The plan is to change how clients send events on user app close, which @Sharvaniharan will implement for next available release, after which we will see if that explains data loss. Another possibility to un-bundle events sent to MEP if we find the first test doesn't resolve data loss.
Counts below are app_install_ids that do not appear in the corresponding table, by event:
data caption_view caption_view2 desc_view desc_view2 filt_all filt_caption filt_desc filt_tag ip_block misc_view misc_view2 open_hist tag_view tag_view2 legacy 14 8 29 28 40 43 33 55 3212 13 8 114 9 4 modern 1 1 1 2 2 53 5
@SNowick_WMF wrote in T228179#7011084:
Post changes made in version 2.7.50350-r-2021-04-07 we are still seeing the issue where presence of app_install_ids on Legacy are not showing up at all on MEP, and a smaller amount of app_install_ids that appear on MEP and not on Legacy.
An 11 day data sample showed the following:
Event MEP Uniques Legacy Uniques ip_block 4 146 other events 4 10
Hypotheses
- Events are sent to the old system immediately but enqueued for a period of time with the new client library. A small number of enqueued events that were submitted to the old system may be lost before submission to the new system when the user quits the app.
- It would not be unexpected for transient network or server errors to produce a small number of discrepancies on either side. (These should be approximately equally distributed between legacy vs. modern, assuming that the 5xx error rate for eventgate vs. the MediaWiki appservers is rougly equal).
- The current Android implementation does not have a separate "input buffer" for holding events prior to validation, so it is possible that a small number of otherwise-valid events are being lost because stream configs haven't yet been fetched when the client attempts to send them.
- In a situation with intermittent network connectivity, the device may be online when we perform the connectivity check but go offline before we actually attempt to send events.
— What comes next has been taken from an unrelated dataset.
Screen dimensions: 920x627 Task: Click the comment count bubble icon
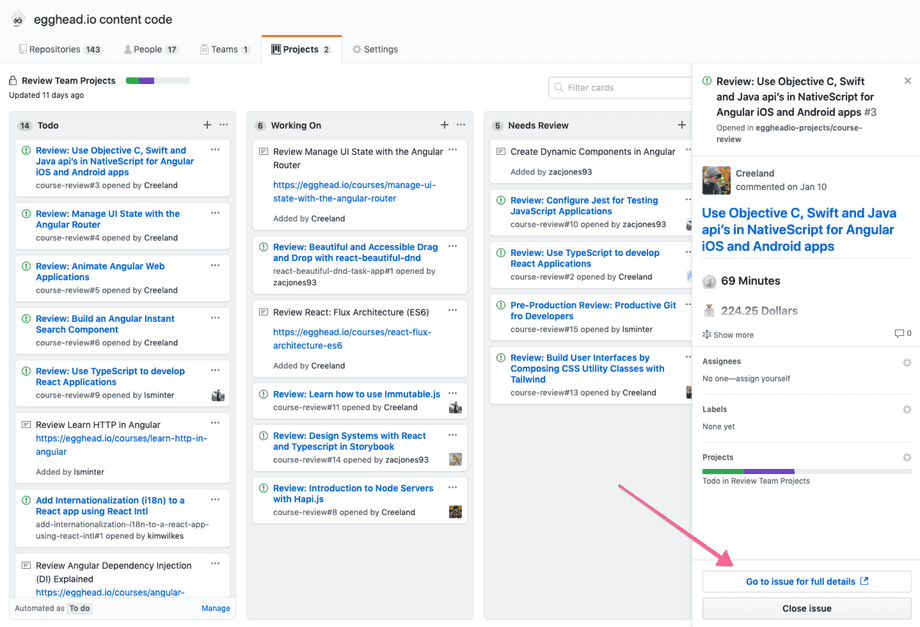902,334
Rather than attempting to track network-enabled state, we should probably send unconditionally and handle network errors appropriately.
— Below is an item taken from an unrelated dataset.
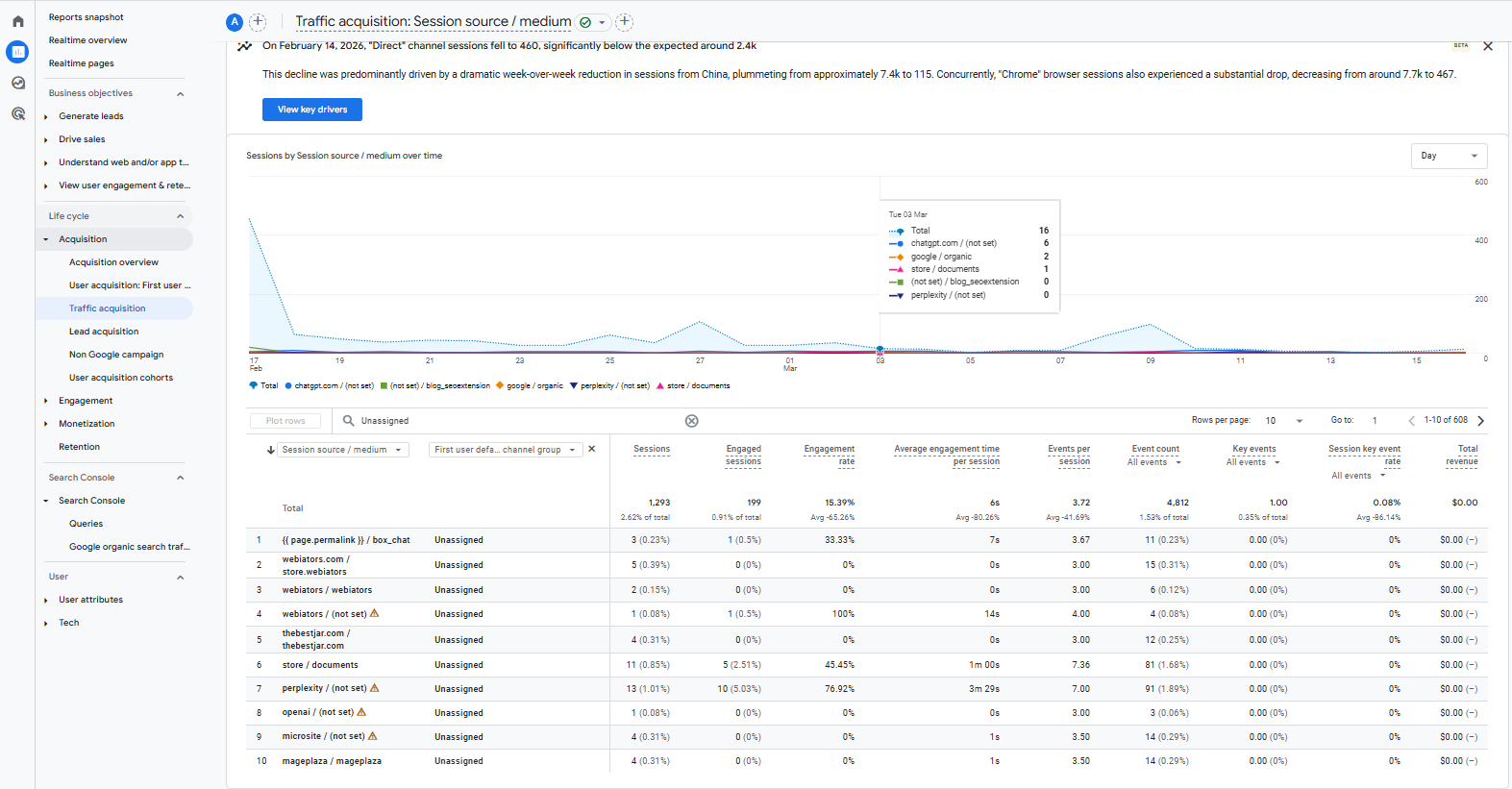Screen dimensions: 1512x789
Task: Go to next page of table rows
Action: pos(1480,421)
- In the old system, isEventLoggingEnabled is checked at the point of event creation, but in the MEP client it is not checked until the point of submission. There is a small possibility that this state could change between the two checks. The MEP client should be updated to check at the point of event creation.
- In theory, we could lose events if the app is using outdated stream configs that were stored from the previous run. However, that is probably not affecting current totals because the stream config for the relevant stream has not recently changed. Regardless, to match the other implementations, this client should stop storing stream configs between runs, and fetch a fresh copy on each launch.
- Users may be using ad blocking software that blocks requests to either or both endpoints. This depends on the ad blocking configuration used and is entirely out of our control.